Even if I am very busy to put the final touches on the talvastudio.com site,
I still have time to lurk the list and think about what is said. Something
caught my attention: Infosets.

I am glad Henry presented the underlying model behind XML. To what he said,
let me add this:

Food for though:

a) an info set can also be perceived as a hierarchical database
b) A particular node, being a document model abstraction may benefit to be
also something else. For instance, an <invoice> element is an element _and_
an invoice entity. Thus, if we find ways to have a node to inherits the
document abstraction (i.e. a syntax entity) and _also be_ a semantic entity
(an invoice entity is the real semantic object, the element is tied to the
syntax, taken as a node abstraction we can say that the element's hierarchy
and therefore the node's position within the hierarchy supports the
composite pattern (see gamma and al. Design Patterns) - the fact that the
document structure is based on the composite pattern is sufficient but not
necessary to say that we have here the basis for a hierarchical database

So like we said, points B leads to the fact that an infoset is a potential
hierarchical database. Therefore an XML document is a serialized
hierarchical database fragment.

Current limitations of the infoset:

Until we have a way to query an infoset with an API forget about the
processing pipeline. Off course until we have at least a recommended one,not
a standard one :-), . For instance, the coupling between a parser
transforming a serialized format (i.e. an xml document) into an infoset
(i.e. a mini hierarchical database) and an XSLT engine may be through
something like the Microsoft's selectNodes function (Doctor recommendation:
if you think Microsoft is the evil empire just imagine that your mother or
your best friend invented this useful API :-). This function allows to
extract a node list from an info set. If you pay close attention to an XSLT
engine's needs, you'll notice that this latter starve for node lists
extracted from an infoset (using Xpath addressing).

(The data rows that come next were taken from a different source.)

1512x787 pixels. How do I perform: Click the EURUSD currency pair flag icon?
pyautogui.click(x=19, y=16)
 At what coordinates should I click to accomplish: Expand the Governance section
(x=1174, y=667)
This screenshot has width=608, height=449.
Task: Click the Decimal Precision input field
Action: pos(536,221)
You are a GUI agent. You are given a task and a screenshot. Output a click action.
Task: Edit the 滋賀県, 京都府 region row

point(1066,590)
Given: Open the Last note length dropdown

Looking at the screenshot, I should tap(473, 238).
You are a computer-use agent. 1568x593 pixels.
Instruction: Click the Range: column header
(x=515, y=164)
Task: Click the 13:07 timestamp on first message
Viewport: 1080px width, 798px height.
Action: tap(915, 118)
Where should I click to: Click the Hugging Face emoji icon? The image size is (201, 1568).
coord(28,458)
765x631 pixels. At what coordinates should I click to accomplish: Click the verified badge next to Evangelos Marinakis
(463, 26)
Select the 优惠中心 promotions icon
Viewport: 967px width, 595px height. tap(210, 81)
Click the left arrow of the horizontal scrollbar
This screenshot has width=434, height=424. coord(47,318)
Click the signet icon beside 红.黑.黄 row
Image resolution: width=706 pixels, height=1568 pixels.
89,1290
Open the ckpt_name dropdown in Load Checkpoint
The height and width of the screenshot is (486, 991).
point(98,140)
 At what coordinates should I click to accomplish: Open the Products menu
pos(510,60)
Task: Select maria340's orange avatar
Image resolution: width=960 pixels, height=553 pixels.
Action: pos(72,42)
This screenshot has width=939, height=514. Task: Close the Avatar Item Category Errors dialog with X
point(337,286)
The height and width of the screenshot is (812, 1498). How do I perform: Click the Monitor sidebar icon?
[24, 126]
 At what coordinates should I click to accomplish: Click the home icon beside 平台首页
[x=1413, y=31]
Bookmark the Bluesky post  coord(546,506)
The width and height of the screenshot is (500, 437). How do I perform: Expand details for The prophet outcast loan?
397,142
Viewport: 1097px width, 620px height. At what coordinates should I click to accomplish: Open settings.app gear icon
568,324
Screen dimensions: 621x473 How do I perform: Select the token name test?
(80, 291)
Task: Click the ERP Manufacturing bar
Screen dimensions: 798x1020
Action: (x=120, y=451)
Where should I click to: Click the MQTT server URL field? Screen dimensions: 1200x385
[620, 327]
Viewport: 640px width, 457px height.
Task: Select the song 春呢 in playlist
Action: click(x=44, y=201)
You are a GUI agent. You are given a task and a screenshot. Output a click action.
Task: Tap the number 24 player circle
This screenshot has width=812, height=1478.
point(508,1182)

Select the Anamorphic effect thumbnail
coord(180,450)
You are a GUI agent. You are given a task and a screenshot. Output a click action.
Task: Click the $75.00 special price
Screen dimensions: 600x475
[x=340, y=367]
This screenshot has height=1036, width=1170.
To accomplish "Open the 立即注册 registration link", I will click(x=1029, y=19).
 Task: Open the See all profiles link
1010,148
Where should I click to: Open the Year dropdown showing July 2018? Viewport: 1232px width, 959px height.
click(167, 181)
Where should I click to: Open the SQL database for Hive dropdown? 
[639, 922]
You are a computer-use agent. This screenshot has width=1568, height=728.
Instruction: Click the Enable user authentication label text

So, what is needed to help access an infoset is an API allowing to extract
nodelists with xpath expressions. I though DOM3 would do that but I have
seen nor heard nothing said about it in the presented specifications (from
W3C). Why? Don't we got 3 versions to learn what is useful and necessary?
Maybe some political good reasons behind this decision. But there are also
some good practical reasons to include a query function to the current DOM
API. Until then, forget about the dream of having pipelined infosets and so
on and so forth.

So, in fact, the whole processing pipeline also means that:
a) a parser can be used to build the hierarchical database (i.e. the
b) processors may query elements from this hierarchical database to perform
some processing like for instance, create a new hierarchical database by
extracting nodelist, performing some processing on these nodelists. By
modifying the info set structure or any other useful process.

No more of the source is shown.